Horreur! Horreur! (It follows et Puissance de la terre)

Publié le par Eminescu

It follows - bande annonce VF

Il doit être bien difficile de réaliser un bon film d'horreur. On peut jouer sur le suspense et, surtout, sur l'hémoglobine, mais on tombe vite, de film en film, dans la surenchère, ce qui a beaucoup coûté aux réalisateurs de ces dernières décennies. Le public s'habitue vite aux mutilations, aux corps empalés et aux cervelles qui giclent. Si l'on veut l'accrocher aujourd'hui, il faut, sans délaisser le trash (mode oblige), faire dans la subtilité. En la matière, It follows de David Robert Mitchell est un modèle d'intelligence et de finesse. Si le gros plan initial sur le corps effroyablement abîmé de l'héroïne renvoie à la tendance trash, la suite donne à voir un film d'un genre nouveau. C'est une idée, tout d'abord, qui le porte, idée aussi géniale que saugrenue: une malédiction qui se transmet par le biais de relations sexuelles (on notera la richesse du symbole: SIDA, passage à l'âge adulte, perte de l'innocence, de la pureté de l'enfance). Il s'agit d'une créature qui apparaît sous diverses apparences; ce peut être n'importe qui et on imagine le parti que peut en tirer un bon scénariste. Le seul moyen de lui échapper? Transmettre au plus vite la patate chaude, sachant que la créature revient, après avoir tué, au dernier maillon de la chaîne.

Une idée de génie qui permet au réalisateur de dérouler une intrigue palpitante. Je ne souhaite pas trop en dire: je veux évoquer simplement une scène du début du film. Après avoir fait l'amour avec elle, le petit copain de l'héroïne lui apprend qu'elle est porteuse d'une malédiction. Il ne l'a séduite que pour détourner la créature sur elle. La jeune fille rentre chez ses parents, choquée. Quelques jours plus tard, à l'étage, elle se regarde dans la glace, se remettant de ses émotions et se disant que son ex-petit-ami devait être dérangé. Soudain, un ballon vient heurter la vitre. Effrayée, elle regarde par la fenêtre. Fausse frayeur. Mais, à l'extérieur, sur le toit, une dame en robe - la créature - attend, tapie près de la fenêtre...

Je frémis, seulement en me remémorant ce dernier plan.

Pour ma part, j'ai placé quelques épisodes se rapportant au genre du film d'horreur, dans mon roman, Puissance de la terre. Le narrateur, Sylvain Fargier, voit venir dans sa piaule un terrible voyou dont le bras est traversé par un tatouage représentant un serpent. Il terrorise l'internat et, la nuit, en rêve, Fargier assiste à une étrange métamorphose: le voyou est devenu une immense araignée qui ronge la tête de ses camarades de classe. On remarquera, pour source d'inspiration, Kafka et sa Métamorphose, mais aussi Tolkien dans The Hobbit ou The Return of the King.

Je vous laisse apprécier le passage en question, dans le texte. Il vaut le détour.

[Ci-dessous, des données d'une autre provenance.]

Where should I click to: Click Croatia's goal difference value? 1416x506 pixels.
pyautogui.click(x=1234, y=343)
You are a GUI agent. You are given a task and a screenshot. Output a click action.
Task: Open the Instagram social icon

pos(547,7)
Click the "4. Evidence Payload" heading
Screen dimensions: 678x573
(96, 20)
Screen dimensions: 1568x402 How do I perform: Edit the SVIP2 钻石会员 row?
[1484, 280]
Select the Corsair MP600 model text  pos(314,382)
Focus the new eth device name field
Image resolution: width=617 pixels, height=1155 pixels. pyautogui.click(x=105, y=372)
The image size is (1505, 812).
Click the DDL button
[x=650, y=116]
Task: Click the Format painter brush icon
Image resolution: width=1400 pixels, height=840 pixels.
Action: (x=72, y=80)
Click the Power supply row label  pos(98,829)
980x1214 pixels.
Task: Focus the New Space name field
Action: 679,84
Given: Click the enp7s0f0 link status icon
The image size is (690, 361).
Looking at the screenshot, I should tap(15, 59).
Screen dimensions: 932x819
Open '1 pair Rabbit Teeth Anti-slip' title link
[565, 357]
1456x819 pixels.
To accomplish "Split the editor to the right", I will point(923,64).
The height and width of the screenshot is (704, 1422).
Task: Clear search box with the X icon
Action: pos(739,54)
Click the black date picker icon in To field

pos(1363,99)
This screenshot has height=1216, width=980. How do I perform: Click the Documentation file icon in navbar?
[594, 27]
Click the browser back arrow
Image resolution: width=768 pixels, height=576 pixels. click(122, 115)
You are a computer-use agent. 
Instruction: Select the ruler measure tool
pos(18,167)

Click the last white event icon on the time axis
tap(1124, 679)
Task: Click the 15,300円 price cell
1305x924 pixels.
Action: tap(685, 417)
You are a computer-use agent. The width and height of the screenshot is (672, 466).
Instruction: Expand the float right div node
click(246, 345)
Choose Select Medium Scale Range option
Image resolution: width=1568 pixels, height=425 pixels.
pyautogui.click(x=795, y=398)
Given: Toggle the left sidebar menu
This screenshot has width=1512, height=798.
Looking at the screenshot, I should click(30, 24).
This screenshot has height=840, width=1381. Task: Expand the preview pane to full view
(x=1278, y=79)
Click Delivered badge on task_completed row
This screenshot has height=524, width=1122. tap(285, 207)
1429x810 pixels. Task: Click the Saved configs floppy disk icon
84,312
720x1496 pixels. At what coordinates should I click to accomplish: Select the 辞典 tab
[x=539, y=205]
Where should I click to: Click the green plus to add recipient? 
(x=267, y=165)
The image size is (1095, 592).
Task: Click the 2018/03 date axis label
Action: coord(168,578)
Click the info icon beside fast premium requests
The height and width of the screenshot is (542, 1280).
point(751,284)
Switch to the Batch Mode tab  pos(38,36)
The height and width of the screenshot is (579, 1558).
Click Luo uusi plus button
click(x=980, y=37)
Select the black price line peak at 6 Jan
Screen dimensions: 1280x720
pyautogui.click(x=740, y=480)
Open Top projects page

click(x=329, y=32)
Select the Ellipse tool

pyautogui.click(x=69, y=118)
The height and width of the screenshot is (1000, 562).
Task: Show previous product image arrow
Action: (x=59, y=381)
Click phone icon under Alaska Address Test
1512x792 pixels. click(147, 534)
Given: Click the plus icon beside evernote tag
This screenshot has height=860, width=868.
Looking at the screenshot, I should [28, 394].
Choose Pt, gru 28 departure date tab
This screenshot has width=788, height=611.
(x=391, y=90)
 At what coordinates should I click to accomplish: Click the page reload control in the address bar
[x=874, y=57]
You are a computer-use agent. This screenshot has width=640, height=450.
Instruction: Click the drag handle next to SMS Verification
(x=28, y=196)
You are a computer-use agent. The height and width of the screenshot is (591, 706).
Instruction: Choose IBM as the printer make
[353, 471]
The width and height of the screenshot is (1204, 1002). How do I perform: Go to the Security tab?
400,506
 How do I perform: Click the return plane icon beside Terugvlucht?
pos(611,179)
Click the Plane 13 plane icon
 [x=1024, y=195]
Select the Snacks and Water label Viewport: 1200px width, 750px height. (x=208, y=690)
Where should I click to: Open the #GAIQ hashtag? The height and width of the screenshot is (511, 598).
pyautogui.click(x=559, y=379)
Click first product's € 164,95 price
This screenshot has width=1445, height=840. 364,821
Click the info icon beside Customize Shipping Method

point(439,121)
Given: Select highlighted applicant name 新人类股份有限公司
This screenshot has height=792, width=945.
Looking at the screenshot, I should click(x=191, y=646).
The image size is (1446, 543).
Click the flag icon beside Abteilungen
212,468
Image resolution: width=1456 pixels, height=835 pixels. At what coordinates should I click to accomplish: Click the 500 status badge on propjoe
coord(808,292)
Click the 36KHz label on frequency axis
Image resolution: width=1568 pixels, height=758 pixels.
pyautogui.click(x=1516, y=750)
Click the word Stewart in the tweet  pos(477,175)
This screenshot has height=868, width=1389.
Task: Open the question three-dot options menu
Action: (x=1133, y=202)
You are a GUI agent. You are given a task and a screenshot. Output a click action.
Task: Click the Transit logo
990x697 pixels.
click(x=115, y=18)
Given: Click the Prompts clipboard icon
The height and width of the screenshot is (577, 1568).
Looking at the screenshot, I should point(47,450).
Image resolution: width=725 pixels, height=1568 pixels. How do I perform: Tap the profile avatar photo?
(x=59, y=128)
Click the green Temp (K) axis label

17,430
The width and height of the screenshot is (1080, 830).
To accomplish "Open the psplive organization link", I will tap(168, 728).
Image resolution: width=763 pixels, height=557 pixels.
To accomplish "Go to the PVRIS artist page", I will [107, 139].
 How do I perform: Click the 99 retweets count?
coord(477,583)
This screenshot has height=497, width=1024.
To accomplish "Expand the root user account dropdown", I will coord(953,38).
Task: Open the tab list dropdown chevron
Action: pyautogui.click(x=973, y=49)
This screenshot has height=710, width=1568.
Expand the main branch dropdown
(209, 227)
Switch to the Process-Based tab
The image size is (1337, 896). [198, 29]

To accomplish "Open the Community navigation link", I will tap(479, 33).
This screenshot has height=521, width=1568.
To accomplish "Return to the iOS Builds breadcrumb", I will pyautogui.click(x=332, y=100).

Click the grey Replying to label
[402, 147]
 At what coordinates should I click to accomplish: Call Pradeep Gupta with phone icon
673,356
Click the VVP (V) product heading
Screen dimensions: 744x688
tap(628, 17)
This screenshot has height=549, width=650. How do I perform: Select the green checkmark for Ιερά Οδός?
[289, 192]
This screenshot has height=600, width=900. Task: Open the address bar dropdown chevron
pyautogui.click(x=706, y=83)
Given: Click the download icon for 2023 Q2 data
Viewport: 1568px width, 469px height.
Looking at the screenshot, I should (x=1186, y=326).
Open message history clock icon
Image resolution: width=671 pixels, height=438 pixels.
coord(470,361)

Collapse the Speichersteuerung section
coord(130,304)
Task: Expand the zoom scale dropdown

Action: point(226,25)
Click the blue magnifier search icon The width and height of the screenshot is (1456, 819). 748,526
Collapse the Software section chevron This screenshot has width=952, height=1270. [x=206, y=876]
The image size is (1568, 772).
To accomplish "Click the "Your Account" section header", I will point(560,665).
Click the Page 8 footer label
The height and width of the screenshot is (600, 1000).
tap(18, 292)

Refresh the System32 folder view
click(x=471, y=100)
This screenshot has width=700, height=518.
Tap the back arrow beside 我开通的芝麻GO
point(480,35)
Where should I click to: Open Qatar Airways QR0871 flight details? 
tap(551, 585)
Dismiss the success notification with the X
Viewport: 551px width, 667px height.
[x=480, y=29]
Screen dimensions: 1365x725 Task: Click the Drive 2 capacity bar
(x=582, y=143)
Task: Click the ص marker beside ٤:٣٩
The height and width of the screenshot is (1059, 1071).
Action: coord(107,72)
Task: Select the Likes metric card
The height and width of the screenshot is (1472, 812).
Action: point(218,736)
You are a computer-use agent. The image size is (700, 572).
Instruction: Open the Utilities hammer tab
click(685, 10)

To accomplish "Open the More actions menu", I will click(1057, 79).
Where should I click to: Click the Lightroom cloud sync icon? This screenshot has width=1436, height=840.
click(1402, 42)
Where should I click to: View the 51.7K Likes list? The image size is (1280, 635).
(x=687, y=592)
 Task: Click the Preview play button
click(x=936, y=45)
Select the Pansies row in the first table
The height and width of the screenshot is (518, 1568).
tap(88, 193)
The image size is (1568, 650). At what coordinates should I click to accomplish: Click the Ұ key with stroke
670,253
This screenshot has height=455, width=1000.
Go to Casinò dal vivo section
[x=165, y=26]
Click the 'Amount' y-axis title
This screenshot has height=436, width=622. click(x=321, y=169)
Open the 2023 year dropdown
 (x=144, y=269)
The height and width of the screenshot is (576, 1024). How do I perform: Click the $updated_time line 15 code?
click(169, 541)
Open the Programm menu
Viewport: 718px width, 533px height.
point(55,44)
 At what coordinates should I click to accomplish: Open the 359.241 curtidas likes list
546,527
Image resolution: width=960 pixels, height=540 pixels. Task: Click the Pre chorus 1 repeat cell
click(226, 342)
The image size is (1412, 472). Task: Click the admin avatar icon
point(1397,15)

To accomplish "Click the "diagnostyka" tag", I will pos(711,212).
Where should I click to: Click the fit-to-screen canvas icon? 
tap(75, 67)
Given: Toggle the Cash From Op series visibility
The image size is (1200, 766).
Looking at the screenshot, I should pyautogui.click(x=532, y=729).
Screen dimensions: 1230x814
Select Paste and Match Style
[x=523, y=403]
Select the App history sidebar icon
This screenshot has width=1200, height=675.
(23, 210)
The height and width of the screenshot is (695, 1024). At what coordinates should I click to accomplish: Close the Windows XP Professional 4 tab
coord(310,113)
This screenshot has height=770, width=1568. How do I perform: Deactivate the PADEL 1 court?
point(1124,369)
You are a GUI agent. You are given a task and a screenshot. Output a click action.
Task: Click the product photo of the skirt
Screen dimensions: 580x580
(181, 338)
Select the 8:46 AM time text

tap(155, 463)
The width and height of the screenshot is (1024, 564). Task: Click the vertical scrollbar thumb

Tard dans la nuit, je fus réveillé en sursaut par des tapotements rapides. Je me retournai, jetai un coup d’œil entre les planches de la barrière. Horreur ! Ophis avait développé autour de lui des pattes noires et poilues et, à la place de son ventre, il y avait un abdomen énorme, strié, qui se contractait au rythme de sa respiration. Mais quelle créature affreuse ! Le corps de Barlet était enroulé tout entier dans un cocon de fil gluant. La bestiole, qui avait ligoté de même Raffy, mais seulement jusqu'aux épaules, lui bouffait la gueule avec un grouillement de mandibule répugnant. Je fis grincer mon lit. Laissant la tête à moitié rongée de Raffy, l'araignée se redressa tout à coup, se tourna ; cinq petits yeux luisants scrutèrent la pièce. Je m'enfonçai dans mes couvertures, fermai les yeux du plus fort que je pus. « Elle doit croire que je dors, elle doit croire que je dors ». J'entendis encore de petits bruits de chair déchirée, puis des tapotements rapides sur les murs et contre le plafond.